Our mission at Golden Children is to create an environment that provides a safe, nurturing home where orphaned and abandoned children can develop – physically, intellectually, emotionally and spiritually – to their fullest potential.
Golden Children operates the Sovann Komar’s Children’s Village in Cambodia, providing orphaned and abandoned children with a single family home in a village environment where the children have:
- Committed Cambodian parents
- Good housing and nutrition
- Quality education
- Skilled health care.
Most importantly, the children are surrounded by a loving community that teaches them good citizenship by modeling ethics, participatory decision-making, environmental protection, and community service.
Comments by Elizabeth Ross Johnson, President and Founder, at an October 22, 2010 Fundraising Event for Golden Children
In 2002, I took a trip to Cambodia with some of my good friends. We were expecting what most visitors to the country expect: an impoverished nation, but one of immense beauty and culture.
This was certainly the case, but I admit that we could not have been prepared for how much devastation and lack of infrastructure still remained from the brutal and genocidal regime of the Khmer Rouge.
One of the most disheartening problems was the horrendous number of abandoned infants in both the slums and orphanages. When the American border was closed to adoptions, the Cambodian government had little incentive to care for this overflow of children.
To make matters worse, many in Cambodia take the view that these children are responsible for their present circumstances because they must have done something terrible in their past life.
As a mother of four at the time, this idea that these children had brought such a life upon themselves was the last straw for me.
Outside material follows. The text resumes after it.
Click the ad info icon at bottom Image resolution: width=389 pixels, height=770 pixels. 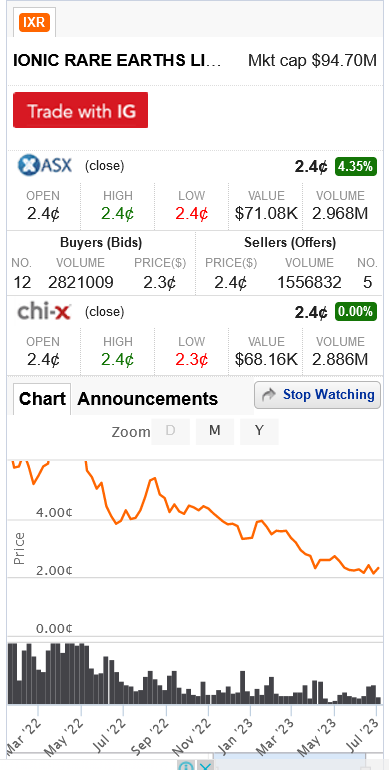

Luckily I met a man on this trip who felt the same way.
Sothea Arun, a compassionate and proactive Cambodian citizen, was already running an amazing number of free outreach schools for women and children. We became friends immediately. We both felt that we could do something to help these children and we set upon figuring out how to do that.
We learned as we went. But what was clear from the start was that we both believed in the possibility of change. What if these children could be brought up without corruption? What if we could give them a good education, a strong set of values, and all the love they had been denied but were so deserving of? What if we could give them everything they needed to be healthy, productive citizens of Cambodia?
Lofty goals, yes. But if we can succeed even partially, we will be giving these children a chance to make their own way in the world.